_Пункт задания_
Продолжите текст о власти на Северном Кавказе, начав сразу после его последнего предложения.

_Текст упражнения_
»»
Но теперь и этим счастливцем-диспетчером мог стать любой из тех, кто был способен доказать свою силу, и только из-за чеченских фронтовых дымов никто как-то не заметил, что в соседнем Дагестане у каждого честолюбивого человека имеется своя небольшая армия. Вчерашний хасавюртский рэкетир стал главным дагестанским нефтяником, вчерашний заготовитель шерсти – мэром, вчерашний криминальный авторитет – председателем госкомитета. И в этом жизнерадостном ключе в той или иной степени со временем стали разворачиваться события везде. Просто на Северном Кавказе и советской власти всегда было не больше, чем у местного милицейского начальника – желания выйти из кабинета с намерением противопоставить местной традиции смешной советский закон.
"Наши" на Кавказе
И как в каждой северокавказской республике играют в одну и ту же игру в бюджетный распил, так в каждом здании местной власти обязательно найдется человек, который знает простое решение всех кавказских проблем. Один из высокопоставленных министров в Махачкале даже удивился нашим сомнениям. "Надо устранить из этой власти 10, ну 12 человек, и все станет на свои места. Необязательно убивать – просто отстранить от бизнеса и от власти". В Ингушетии правительство поменьше, поэтому один из чиновников доверительно ограничился пятью-шестью. В раскаленных Ессентуках, где резиденция полпредства встретила нас прохладой и безлюдьем, общего решения не знают, но программа-минимум формулируется примерно в тех же параметрах: "Как минимум, в половине республик руководителей надо менять"
««
_Данные ниже_
»»
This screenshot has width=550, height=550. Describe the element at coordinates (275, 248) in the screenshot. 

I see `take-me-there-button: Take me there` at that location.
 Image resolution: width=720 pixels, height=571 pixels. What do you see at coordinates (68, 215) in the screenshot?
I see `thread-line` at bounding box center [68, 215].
««
_Ответ на задание_
Да и вообще со всеми вопросами, которые у нас накопились за тысячу километров путешествия, в полпредстве нас встретили с полным пониманием. Мы ведь очень хотели наконец узнать, почему за полгода работы федеральные комиссары, направленные на Кавказ, первым прорывом и революцией объявили знаменитый туристический кластер из пяти горнолыжных курортов, которые обязаны стать отечественной заменой Куршевелю? Когда властные люди в Махачкале, Владикавказе или Черкесске говорят про курорты официально, их уверенность в туристическом будущем может сравниться лишь с тем напряжением, которым они сдерживают улыбку. Выключение камеры становится сигналом к расслаблению, и мы говорим на одном языке: помилуйте, какие курорты? Кто их будет строить? Какой дурак будет инвестировать? Я в ответ рассказываю про чеченский опыт, который учит: инвестировать совершенно необязательно в то, что может потом принести доход. Люди понимают. "Это другое дело…"
В полпредстве интрига затянулась еще туже. При упоминании курортов там улыбнулись уже знакомой нам смущенной улыбкой, которая должна была скрыть легкое и недоуменное раздражение:
– Ну что нас все донимают этими курортами?
– А есть что-нибудь еще?
– Если бы вы почитали проекты, которыми нас бомбят республиканские лидеры, вы бы над курортами не смеялись.
Нариман Гаджиев, коллега из Махачкалы, ведет на дагестанском телевидении передачу, один из героев которой, пародируя творчество власти, задался вопросом: "Зачем нам курорты? Давайте сразу создадим управление по аэронавтике и построим космодром". Собеседник из полпредства понимающе кивает. Проектов выделения бюджетного финансирования под производство вечных двигателей и маниловских беседок в полпредстве накопилось несколько папок. "А это все надо было читать. А кому читать?"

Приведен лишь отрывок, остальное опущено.